§ **READING TEXT**:
• • •

Dunblane, Scotland. March 13, 1996. A man walks into a school with a number of handguns and opens fire. Sixteen kindergarten children and a teacher are slaughtered. Britain reacts with such revulsion that Parliament enacts a nationwide ban on privately-owned handguns.

Littleton, Colorado. April 20, 1999. Two students at Columbine High School enter with a number of weapons including a modified semi-automatic handgun. The pair opens fire, killing twelve fellow students and a teacher. In the aftermath, the most significant change enacted is the placement of metal detectors at many U.S. schools. Private handguns remain plentiful in America.

Handgun owners say the U.S. Constitution’s second amendment clearly protects them and their weapons. It states "A well-regulated militia being necessary to the security of a free state, the right of the people to keep and bear arms shall not be infringed." Attorney Stephen Halbrook, who has defended gun ownership rights before the U.S. Supreme Court, says the constitution’s second amendment was drafted in reaction to events just before the War of Independence. "With the growing dissention of the colonists against British rule, the British seized firearms of all kinds – handguns and long guns - particularly in 1774 to 1775. And that was one of the reasons leading to the American Revolution," he says.

Contentious arguments have ensued over the years regarding the second amendment, with gun opponents asserting that the framers of the constitution meant the right to collective self-protection, not the right of an individual to amass an arsenal of weapons. Yale University law professor Daniel Kahan says the arguments both for and against handguns reflect fervently held beliefs.

"The people who support more gun control believe that when people can have more ready access to handguns, there is going to be more violent crime and there are going to be more gun accidents." Mr. Kahan adds "The opposing position is that when ordinary citizens have ready access to guns, they are able to more effectively defend themselves. They’re less likely to be threatened in the first place."

In the U.S. state of Virginia, a group called the Virginia Citizens Defense League is aggressively pushing for greater rights to carry handguns openly. Its president, Philip Van Cleave, insists they are the best means for keeping crime at bay. "The handgun is a portable means of defense, much more portable than a rifle or a shotgun. And therefore, it can go with you virtually everywhere discreetly or not discreetly."

• • •

§ **EXERCISE TASK 1**: Name every person the handgun article identifies by full name.
§ **EXERCISE TASK 2**: Update the handgun article from "Dunblane, Scotland. March" to "on privately-owned handguns.", putting "outrage" in place of "revulsion".
§ **EXERCISE TASK 3**: Write what comes next in the handgun article, picking up after its final sentence.

Collection entries:

• • •

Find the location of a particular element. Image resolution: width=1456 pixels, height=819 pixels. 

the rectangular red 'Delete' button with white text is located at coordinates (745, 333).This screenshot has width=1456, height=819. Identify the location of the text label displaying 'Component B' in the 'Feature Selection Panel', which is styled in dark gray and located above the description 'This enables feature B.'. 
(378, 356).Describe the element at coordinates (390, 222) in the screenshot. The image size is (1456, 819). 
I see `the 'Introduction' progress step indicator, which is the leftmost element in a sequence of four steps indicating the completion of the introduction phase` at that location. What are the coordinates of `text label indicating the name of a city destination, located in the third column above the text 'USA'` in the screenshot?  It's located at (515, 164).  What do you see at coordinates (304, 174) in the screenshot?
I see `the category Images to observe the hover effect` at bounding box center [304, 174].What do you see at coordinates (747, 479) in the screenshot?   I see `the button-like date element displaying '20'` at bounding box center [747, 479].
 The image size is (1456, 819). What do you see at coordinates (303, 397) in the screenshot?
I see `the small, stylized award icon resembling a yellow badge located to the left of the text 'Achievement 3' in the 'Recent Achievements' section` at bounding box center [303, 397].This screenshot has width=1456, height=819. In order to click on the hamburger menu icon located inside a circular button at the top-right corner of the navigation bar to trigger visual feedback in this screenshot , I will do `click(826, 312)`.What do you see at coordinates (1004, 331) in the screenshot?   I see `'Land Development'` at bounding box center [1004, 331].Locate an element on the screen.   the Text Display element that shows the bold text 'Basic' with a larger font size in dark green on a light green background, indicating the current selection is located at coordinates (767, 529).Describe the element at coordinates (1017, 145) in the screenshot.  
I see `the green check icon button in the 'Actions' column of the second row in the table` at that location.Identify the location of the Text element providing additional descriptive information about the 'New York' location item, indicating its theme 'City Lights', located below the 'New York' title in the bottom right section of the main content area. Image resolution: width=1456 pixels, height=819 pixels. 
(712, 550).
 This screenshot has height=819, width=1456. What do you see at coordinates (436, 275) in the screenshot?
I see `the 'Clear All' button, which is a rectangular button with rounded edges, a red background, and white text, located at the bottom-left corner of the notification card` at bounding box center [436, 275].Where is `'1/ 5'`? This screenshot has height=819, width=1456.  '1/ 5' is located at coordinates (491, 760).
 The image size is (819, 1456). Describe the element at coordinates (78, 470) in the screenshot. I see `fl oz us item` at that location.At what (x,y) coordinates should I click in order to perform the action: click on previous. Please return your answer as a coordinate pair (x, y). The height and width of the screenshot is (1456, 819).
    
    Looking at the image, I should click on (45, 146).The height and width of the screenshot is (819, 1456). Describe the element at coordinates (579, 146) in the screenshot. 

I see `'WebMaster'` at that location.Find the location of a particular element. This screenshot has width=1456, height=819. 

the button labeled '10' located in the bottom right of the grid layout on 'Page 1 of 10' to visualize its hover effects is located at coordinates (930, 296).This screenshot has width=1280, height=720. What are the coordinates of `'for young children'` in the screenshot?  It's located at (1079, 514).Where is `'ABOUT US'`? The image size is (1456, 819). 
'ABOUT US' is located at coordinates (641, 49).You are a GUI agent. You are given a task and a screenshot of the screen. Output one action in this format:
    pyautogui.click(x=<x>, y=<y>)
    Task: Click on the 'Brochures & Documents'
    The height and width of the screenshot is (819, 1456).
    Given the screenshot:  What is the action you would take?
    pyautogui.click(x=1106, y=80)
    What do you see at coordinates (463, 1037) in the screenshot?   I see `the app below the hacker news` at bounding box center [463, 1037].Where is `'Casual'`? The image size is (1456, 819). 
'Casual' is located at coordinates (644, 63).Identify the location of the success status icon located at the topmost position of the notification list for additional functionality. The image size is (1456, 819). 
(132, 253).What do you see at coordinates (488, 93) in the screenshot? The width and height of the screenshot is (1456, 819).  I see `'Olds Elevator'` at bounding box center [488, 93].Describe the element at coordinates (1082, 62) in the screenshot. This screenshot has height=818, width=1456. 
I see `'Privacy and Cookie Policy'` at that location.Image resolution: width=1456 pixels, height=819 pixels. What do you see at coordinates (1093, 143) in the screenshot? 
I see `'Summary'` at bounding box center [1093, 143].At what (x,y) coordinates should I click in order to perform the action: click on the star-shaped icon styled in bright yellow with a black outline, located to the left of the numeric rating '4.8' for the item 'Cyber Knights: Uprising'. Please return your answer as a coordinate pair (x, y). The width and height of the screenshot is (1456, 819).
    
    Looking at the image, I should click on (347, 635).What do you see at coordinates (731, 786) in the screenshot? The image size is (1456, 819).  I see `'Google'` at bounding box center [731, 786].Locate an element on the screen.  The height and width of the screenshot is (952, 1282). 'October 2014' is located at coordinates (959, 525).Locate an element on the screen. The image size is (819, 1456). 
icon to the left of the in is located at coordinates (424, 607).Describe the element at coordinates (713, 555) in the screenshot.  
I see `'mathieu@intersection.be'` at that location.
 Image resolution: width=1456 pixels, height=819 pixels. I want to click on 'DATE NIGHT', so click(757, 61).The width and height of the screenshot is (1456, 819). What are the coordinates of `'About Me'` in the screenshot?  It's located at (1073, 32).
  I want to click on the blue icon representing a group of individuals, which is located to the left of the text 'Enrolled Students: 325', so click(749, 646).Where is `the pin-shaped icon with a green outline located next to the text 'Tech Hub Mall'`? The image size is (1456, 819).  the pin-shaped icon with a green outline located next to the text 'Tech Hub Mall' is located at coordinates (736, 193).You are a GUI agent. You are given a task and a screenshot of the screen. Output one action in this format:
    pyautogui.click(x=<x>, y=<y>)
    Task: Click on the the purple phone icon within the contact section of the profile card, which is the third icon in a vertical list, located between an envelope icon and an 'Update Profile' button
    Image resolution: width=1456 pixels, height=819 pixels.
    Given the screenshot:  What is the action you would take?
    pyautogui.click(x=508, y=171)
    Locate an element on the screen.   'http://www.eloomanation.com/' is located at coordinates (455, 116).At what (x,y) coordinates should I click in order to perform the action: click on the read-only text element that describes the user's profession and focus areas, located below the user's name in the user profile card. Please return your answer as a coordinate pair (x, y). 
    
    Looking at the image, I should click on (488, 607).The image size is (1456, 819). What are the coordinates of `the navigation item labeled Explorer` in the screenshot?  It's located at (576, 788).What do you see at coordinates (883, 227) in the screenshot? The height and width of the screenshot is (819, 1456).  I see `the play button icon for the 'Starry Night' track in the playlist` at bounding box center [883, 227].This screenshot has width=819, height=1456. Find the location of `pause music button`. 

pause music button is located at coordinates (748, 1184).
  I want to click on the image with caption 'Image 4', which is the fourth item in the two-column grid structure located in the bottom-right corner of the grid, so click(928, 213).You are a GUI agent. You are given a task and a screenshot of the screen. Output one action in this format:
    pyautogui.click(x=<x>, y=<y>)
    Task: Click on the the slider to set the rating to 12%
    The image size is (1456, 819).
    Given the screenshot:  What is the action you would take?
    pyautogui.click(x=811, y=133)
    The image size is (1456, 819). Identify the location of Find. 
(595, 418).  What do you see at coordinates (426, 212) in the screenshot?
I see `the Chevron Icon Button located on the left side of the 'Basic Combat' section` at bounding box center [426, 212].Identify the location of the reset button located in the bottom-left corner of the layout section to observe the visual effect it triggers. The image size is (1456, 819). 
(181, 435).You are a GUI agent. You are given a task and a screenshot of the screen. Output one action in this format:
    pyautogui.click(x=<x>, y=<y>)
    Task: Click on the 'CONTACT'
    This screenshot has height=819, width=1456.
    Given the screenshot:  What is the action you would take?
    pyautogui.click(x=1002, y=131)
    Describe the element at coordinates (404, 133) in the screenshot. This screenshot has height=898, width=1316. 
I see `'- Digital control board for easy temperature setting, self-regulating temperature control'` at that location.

• • •

§ **REPLY 1**: Stephen Halbrook, Daniel Kahan, Philip Van Cleave

§ **REPLY 2**:
Dunblane, Scotland. March 13, 1996. A man walks into a school with a number of handguns and opens fire. Sixteen kindergarten children and a teacher are slaughtered. Britain reacts with such outrage that Parliament enacts a nationwide ban on privately-owned handguns.

§ **REPLY 3**:
But statistics from the U.S. Federal Bureau of Investigation show that handguns overwhelmingly are an instrument of murder, not a tool of self defense. In 2003 the FBI recorded 7,700 handgun murders nationwide, but only 163 are considered "justifiable homicide" or self-defense. These killings compare to less than 850 murders attributed to rifles and shotguns in 2003.

Underpinning the pro-handgun movement are a huge U.S. firearms industry and many gun rights groups. Mary Leigh Bleck, with the Brady Campaign to Prevent Gun Violence, says Capitol Hill and statehouses nationwide are their focus. "We have a very strong and powerful gun lobby," she says, adding "And they were very effective to kill any legislation that is brought before a state or our Congress."

In 2002, Fortune magazine named the National Rifle Association the most powerful lobby group in Washington. The Washington-based Center for Responsive Politics says the NRA and similar groups have spent at least $75 million over the past 15 years promoting their positions. By comparison, anti-gun forces spent only $4.1 million in the same period. The lobbying also spills over into presidential politics. The NRA strongly backed President Bush’s recent re-election campaign after his administration showed considerable support for the second amendment and opposition to tighter gun controls.

Then there is the impact of mass culture. First, Wild West books and movies portrayed handguns as equalizers or tools of justice. Then came spy movies showing James Bond types in tuxedos brandishing guns. Most recent are the "rap" music videos equating handguns with power and status. Author Richard Slotkin says this media saturation has had a notable effect. "It prepared us to accept guns in some sense as a normal part of life. So that if even in principle people are opposed to handguns, we at least understand the mystique in the handgun."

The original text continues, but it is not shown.